- TASK PROMPT:
Starting at the line that contains "Дитячий транспорт (341, 2407)", return every line through the end of the entries below, exactly and with nothing else.

***

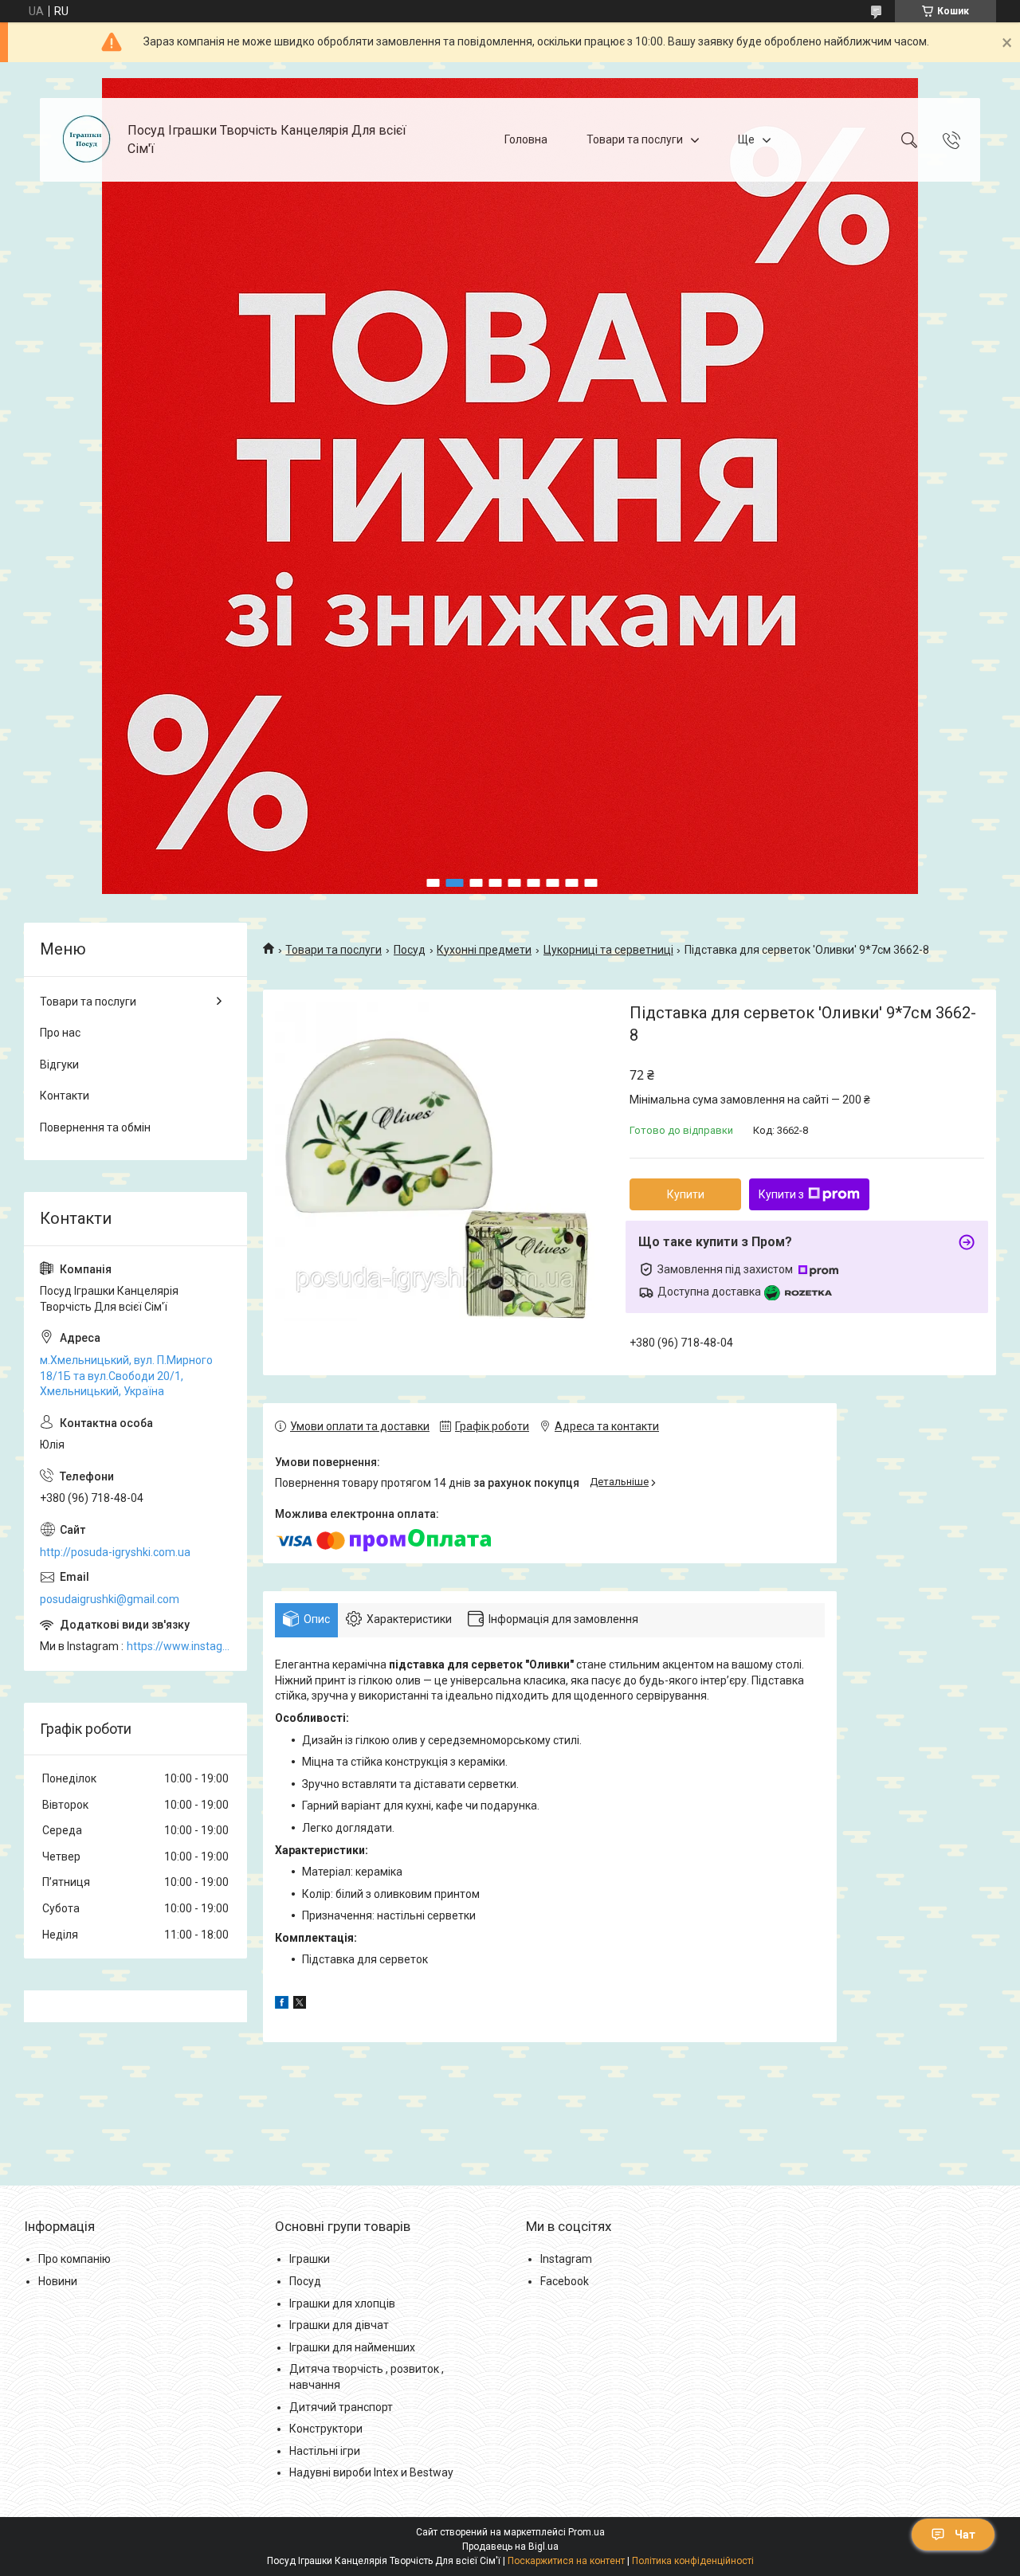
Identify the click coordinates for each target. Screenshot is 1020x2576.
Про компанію (74, 2259)
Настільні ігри (324, 2451)
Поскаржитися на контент (566, 2560)
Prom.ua (586, 2532)
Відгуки (59, 1064)
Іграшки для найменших (352, 2347)
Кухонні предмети (484, 949)
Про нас (60, 1032)
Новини (57, 2281)
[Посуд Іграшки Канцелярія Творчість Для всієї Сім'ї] (86, 140)
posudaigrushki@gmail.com (109, 1599)
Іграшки (309, 2259)
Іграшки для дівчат (339, 2325)
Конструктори (326, 2428)
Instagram (566, 2259)
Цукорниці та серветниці (608, 949)
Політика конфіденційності (693, 2560)
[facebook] (281, 2004)
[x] (299, 2004)
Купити (685, 1194)
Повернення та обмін (95, 1127)
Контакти (64, 1095)
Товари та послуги (634, 139)
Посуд (410, 949)
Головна (525, 139)
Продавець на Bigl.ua (510, 2546)
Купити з (781, 1194)
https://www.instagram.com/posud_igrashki (179, 1646)
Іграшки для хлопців (342, 2303)
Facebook (564, 2281)
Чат (965, 2534)
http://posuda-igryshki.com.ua (115, 1552)
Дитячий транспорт (341, 2407)
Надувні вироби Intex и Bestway (371, 2472)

***

- ANSWER SECTION:
Дитячий транспорт (341, 2407)
Надувні вироби Intex и Bestway (371, 2472)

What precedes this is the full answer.